On the personal front I also have two goals for this year - improve the quality of the time I spend with my family.  I've given up on the idea that I can increase the time spent with them.  Until I win the lottery, I have to earn a paycheck and that means being away from my family for long hours during the week.  And since no matter how often I play I can't make those little balls come up with my numbers, I'm going to focus on what I can control this year.  And that is simply the quality of the time I spend with them.  So instead of rushing home to do dinner, homework, bath time - I'm going to squeeze in a little play time.  And instead of spending the weekend doing laundry, grocery shopping, and other distractions while in the same room as my kids, I'm going to focus on them exclusively - at least until they tell me to leave them alone.  Recent events have made me keenly aware that when I drop them off at school on Monday I may not see them again.  So I will hug them a little tighter, play with them a little longer and cherish them for as long as they let me.  And after they've gone to bed, I will focus on my husband.  I will listen to him go on about his latest game or the newest discovery in the news that has him excited.  I will learn more about his interests so I can have a more engaging conversation with him.  And, much to his relief, I will try really hard not to turn every minute of his down time into a "honey do" project.  Although the shed looks great honey!

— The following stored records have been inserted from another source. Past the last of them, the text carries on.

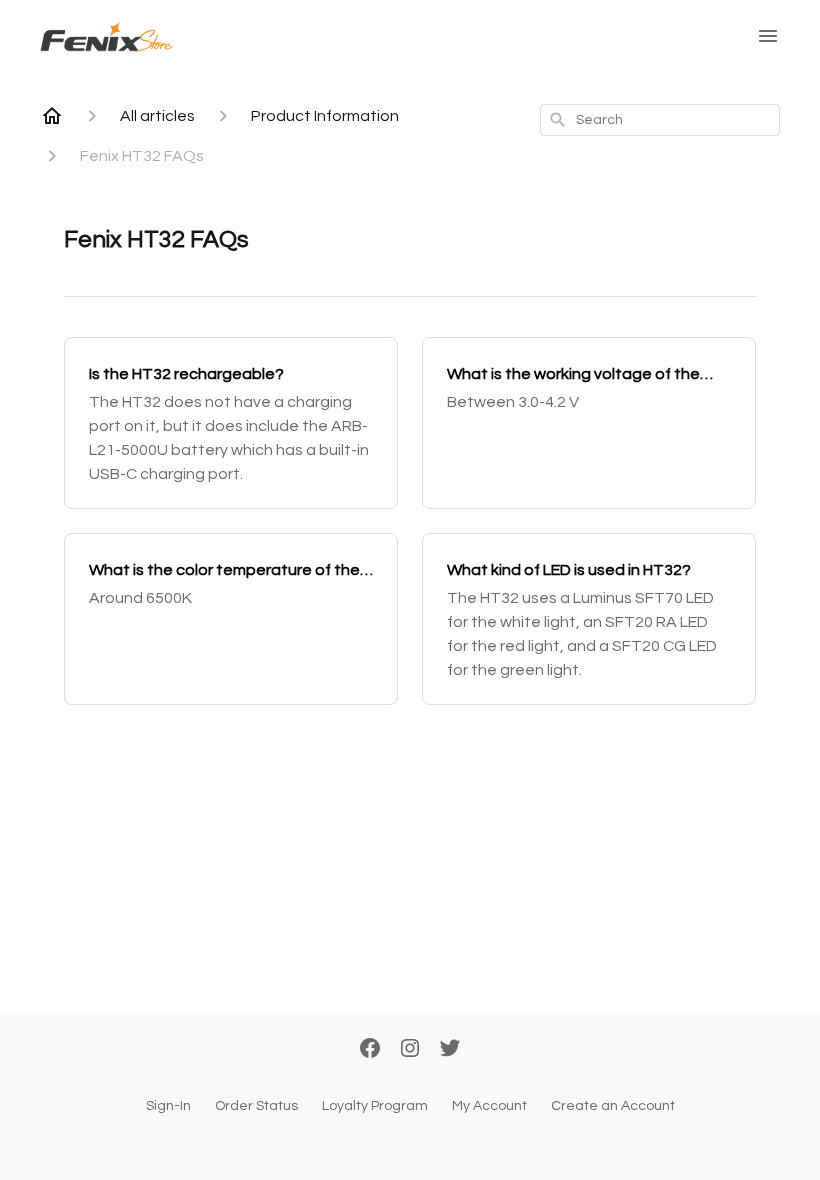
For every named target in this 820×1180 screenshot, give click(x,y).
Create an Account (613, 1106)
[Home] (52, 116)
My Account (489, 1106)
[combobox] (660, 120)
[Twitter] (450, 1050)
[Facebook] (370, 1050)
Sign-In (168, 1106)
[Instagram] (410, 1050)
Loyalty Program (375, 1106)
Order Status (256, 1106)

My last goal is the one I neglect every year.  This year I would like to spend a little "me" time.  As a working parent it's easy to get caught up in the guilt trip that every waking minute should be devoted to your job or your family.  And any minute not so devoted is a minute wasted in selfishness.  Logically we all know the fallacy behind that sentiment, but we nonetheless fall victim to it time and time again.  A few weeks ago a group of in house mom's lamented over the fact that no one had time to get a hair cut because it meant taking time off work or skipping out on mommy duties.  A hair cut!  It shouldn't be so hard to maintain basic grooming.  So this year I will take at least one hour each week to do nothing but focus on me.  Get a hair cut or a mani/pedi, read a book, watch a mindless tv show that no one likes but me, or even take a nap.  One hour where I will feel no guilt for not being devoted to anyone else for just a moment.  Sounds heavenly, doesn't it?

I give myself a 80% chance of actually reaching my goals.  Will let you know in January 2014 how I did.